Amber’s warmth and rich glow convinced our earliest ancestors that it was petrified sunlight. Later, others believed it to be the hardened tears of a goddess. Those who were more earthy described amber as fossilized lynx urine.
They’re all partially correct in one respect – amber was once a natural, living substance.
Forty to sixty million years ago, forested land existed where the Baltic Sea is now. Trees in those forests exuded resin, which gradually ran down their trunks and accumulated in puddles on the ground. As the land shifted, the resin puddles were eventually buried deep underground. Eons later, the sea covered the land. The tremendous weight of land and water pressed the tree resins into solid masses. Continued weight over the millennia caused further molecular changes in the solid resin, allowing it to harden into what we now call amber.
Eventually, bits and pieces of amber floated to the surface, where humankind discovered them. Soft and easy to carve, amber quickly became a favored talisman against evil. Its ability to generate static electricity when rubbed further contributed to its reputation for supernatural powers. Early healers also used amber for a variety of ailments, including asthma, goiter, headaches, and ulcers.
Although amber is usually yellow, brown, or orange, it ranges in color from nearly white to almost black. Most amber darkens to a rich red-brown as it ages. Tiny bubbles of trapped gases can give it a cloudy appearance.
One of the earliest known amber imitators, copal (kauri gum) is still used today. Copal, like amber, is fossilized tree resin. It is, however, only thousands, rather than millions, of years old. Some “amber” beads found in Egyptian tombs were made from copal.
Amber and copal both feel warm when handled. Both emit a “piney” odor when heated. They are both lightweight and float in water. A drop of ether placed on amber usually does not affect it, but will make copal sticky. (Don’t substitute acetone for ether – acetone dissolves amber.)
Glass and plastic are also used to imitate amber. Glass won’t float, as amber does; and plastic, when touched with a hot point, emits a strong, acrid smell rather than amber’s pleasant piney fragrance. Egyptian, Afghanistan, and Somali amber are all plastic imitations. Some earlier plastics, like Bakelite?, were hard. Amber beads will show wear in the holes when strung. Bakelite? beads, even those strung and worn for many years, do not show any wear or chipping.

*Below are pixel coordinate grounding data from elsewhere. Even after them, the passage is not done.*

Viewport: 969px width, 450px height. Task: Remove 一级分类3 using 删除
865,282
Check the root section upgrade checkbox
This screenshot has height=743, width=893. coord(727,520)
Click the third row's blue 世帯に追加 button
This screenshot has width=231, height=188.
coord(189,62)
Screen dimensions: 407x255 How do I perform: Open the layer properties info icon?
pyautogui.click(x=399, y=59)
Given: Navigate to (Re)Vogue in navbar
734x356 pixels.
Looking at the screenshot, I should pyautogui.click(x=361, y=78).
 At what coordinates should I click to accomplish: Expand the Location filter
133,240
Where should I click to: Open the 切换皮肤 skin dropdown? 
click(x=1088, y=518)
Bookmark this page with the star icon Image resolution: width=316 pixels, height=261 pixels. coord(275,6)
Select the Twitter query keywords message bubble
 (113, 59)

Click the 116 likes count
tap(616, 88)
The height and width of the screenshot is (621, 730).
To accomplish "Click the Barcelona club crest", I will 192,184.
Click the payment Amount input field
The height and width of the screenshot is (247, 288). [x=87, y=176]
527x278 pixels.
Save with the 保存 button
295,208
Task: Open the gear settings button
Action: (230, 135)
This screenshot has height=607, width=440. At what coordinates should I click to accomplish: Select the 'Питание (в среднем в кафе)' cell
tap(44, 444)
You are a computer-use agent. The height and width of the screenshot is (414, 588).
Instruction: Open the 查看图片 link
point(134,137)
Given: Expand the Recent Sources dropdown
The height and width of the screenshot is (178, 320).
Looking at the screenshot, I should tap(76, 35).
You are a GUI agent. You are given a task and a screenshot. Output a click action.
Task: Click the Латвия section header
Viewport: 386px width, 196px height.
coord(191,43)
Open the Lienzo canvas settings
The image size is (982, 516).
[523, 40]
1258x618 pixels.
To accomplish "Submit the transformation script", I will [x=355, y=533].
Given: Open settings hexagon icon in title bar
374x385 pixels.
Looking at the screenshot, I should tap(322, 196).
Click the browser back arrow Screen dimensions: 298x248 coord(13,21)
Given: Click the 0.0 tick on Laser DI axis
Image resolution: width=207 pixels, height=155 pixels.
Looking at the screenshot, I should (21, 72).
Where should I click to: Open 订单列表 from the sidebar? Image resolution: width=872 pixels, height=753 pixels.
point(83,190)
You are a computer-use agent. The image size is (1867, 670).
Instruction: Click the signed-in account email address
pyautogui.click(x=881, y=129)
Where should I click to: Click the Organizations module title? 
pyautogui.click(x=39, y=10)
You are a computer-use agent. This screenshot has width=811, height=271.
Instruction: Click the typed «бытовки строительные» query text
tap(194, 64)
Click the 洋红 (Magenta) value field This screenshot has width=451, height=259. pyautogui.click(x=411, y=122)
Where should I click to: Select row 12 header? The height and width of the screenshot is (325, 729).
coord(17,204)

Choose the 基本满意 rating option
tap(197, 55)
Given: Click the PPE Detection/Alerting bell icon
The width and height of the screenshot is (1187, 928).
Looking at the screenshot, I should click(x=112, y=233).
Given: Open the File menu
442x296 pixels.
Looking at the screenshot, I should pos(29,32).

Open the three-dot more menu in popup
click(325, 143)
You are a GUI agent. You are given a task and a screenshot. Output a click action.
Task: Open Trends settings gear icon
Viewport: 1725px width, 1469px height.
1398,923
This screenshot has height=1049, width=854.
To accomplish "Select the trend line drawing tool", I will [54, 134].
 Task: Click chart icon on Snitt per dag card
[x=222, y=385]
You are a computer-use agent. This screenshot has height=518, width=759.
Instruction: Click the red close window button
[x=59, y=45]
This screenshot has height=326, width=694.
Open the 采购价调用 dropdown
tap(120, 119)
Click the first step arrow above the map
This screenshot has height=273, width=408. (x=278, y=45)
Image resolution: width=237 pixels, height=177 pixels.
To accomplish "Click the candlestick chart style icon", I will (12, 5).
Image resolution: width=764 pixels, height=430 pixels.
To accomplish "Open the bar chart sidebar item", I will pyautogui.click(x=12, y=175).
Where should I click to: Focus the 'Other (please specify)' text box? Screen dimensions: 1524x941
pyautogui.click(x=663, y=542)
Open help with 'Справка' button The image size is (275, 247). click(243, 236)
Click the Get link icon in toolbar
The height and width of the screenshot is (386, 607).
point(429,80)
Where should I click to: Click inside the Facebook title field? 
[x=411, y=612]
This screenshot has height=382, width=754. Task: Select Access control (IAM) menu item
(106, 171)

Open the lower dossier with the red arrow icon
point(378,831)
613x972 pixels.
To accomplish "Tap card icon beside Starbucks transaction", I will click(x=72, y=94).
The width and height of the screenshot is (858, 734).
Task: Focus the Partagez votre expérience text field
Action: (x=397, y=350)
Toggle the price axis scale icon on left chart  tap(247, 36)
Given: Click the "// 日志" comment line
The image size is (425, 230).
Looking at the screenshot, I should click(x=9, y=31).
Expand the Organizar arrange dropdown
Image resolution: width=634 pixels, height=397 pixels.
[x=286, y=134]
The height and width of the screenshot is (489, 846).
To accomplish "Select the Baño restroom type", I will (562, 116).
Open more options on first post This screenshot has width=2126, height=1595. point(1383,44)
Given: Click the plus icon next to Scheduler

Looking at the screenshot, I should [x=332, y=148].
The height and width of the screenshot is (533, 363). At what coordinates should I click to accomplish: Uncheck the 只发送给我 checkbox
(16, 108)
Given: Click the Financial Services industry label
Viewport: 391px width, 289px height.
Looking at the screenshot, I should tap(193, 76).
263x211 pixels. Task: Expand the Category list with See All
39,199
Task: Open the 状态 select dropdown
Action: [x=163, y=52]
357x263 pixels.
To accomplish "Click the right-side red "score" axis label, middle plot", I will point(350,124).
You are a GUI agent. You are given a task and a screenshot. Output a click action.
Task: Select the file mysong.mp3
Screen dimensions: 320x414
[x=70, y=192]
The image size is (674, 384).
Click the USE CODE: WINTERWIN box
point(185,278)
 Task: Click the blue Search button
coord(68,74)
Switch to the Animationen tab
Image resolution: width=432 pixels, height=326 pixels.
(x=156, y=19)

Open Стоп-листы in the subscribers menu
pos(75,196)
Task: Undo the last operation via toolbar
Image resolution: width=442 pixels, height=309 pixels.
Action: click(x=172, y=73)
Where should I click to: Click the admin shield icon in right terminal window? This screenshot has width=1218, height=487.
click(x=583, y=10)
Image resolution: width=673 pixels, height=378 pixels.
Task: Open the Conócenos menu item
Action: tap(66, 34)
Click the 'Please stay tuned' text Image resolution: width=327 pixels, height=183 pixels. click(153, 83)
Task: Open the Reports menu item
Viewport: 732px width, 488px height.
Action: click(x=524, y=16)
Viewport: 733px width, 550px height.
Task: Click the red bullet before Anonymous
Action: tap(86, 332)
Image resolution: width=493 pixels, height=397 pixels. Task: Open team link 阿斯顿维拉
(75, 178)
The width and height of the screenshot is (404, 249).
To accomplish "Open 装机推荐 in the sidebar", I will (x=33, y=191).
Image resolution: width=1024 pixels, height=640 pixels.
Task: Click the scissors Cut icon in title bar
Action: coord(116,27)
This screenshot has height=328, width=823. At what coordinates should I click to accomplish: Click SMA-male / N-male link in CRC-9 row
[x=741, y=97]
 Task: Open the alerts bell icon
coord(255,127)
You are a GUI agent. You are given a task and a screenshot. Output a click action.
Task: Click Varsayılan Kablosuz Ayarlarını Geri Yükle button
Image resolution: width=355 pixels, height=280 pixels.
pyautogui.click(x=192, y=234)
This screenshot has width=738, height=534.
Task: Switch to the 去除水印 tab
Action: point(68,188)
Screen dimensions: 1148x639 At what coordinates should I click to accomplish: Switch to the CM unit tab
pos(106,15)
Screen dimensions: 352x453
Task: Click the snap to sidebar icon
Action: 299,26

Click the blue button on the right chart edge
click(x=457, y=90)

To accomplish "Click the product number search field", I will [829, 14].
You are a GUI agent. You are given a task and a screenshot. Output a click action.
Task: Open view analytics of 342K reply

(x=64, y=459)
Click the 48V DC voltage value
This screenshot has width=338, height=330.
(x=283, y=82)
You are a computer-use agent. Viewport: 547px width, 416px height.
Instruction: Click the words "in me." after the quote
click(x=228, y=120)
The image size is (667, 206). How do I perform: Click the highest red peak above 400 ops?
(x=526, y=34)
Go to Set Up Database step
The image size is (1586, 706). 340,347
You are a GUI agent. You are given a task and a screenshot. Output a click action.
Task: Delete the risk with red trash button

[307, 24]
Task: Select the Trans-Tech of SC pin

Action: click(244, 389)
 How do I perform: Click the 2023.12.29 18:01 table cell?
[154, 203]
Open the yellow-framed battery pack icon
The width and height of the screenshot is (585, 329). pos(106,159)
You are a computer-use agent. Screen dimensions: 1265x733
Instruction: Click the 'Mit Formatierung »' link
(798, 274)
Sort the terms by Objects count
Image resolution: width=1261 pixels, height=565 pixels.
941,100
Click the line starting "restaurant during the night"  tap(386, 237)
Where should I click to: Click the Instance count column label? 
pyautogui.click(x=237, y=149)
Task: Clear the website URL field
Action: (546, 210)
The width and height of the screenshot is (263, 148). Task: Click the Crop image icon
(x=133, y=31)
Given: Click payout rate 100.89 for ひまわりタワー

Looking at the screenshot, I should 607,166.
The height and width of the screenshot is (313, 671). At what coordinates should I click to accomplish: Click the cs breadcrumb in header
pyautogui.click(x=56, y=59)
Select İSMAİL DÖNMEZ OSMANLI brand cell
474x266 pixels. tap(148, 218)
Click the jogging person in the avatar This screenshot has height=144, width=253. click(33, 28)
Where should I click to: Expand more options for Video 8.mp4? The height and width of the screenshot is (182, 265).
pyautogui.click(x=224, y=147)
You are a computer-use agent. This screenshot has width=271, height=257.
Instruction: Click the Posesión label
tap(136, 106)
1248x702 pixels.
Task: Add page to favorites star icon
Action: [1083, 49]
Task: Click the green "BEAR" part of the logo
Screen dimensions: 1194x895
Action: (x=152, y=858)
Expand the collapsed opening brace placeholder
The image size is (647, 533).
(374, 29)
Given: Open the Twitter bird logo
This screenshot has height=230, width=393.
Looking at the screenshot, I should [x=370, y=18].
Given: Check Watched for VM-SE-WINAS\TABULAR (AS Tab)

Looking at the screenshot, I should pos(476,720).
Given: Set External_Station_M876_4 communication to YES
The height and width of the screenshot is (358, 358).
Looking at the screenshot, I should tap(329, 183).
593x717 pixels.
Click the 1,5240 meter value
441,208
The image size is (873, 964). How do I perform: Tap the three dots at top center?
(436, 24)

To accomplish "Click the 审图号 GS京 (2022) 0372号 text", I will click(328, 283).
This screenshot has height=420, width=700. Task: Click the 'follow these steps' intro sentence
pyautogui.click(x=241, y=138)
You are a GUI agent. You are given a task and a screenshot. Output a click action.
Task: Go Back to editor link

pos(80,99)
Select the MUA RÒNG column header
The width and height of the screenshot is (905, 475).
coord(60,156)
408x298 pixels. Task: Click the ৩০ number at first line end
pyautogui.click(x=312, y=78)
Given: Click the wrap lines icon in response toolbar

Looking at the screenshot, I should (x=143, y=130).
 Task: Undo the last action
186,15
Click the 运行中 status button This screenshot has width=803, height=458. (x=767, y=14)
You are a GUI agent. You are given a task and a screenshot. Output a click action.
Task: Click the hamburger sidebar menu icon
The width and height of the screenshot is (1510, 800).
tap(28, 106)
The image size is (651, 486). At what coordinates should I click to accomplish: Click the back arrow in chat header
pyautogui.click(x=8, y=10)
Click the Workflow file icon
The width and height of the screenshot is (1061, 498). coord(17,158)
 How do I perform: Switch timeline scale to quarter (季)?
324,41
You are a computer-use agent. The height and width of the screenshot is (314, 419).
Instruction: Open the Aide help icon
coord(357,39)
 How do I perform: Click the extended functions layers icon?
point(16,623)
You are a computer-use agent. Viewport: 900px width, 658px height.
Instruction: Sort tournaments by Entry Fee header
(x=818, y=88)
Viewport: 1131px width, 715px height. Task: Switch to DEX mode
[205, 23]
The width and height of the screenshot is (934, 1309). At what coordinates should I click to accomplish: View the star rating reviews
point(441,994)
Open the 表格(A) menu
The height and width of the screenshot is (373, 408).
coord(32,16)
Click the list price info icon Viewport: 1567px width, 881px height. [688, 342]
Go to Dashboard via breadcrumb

Various seeds and nuts may be dyed and sold as vegetable or plant amber. Horn is another substance dyed to look like amber. Some of these substances might float, but none will carry an electrical charge or pass the hot point test.
Ambroid, although classified as imitation, is made from real amber. Also known as pressed amber or reconstituted amber, ambroid is made from scraps and shavings generated by amber carvers. The tiny pieces are collected and heated, then pressed into large blocks.
Because it has been heated, ambroid does not darken with age. When amber was still a resin seeping down trees, it was sticky. Debris and insects that landed on it couldn’t escape the stickiness and were preserved when the resin changed to amber. Insects found in amber and copal usually have broken wings or missing body parts, torn off as they struggled to escape. Insects in imitation amber are usually dead when embedded and are often whole.
Because it was buried long before the sea covered it, no fish or other kind of marine life has ever been found in real amber.
Heat is amber’s greatest enemy, and it should never be placed in hot water or against hot surfaces. Hair spray and perfume permanently dull amber. Because amber is soft and wears easily, protect it from rubbing or bumping against itself or other jewelry. Wrap it in a soft cloth when not wearing or displaying it. Remove light soil with a soft cloth dipped in lukewarm water. Avoid jewelry cleaning solutions or other solvents.
Humans have treasured amber since they first picked up nuggets of it on the seashore thousands of years ago. Those who wear amber today find themselves continually handling it – enjoying the warmth and beauty of “petrified sunlight.”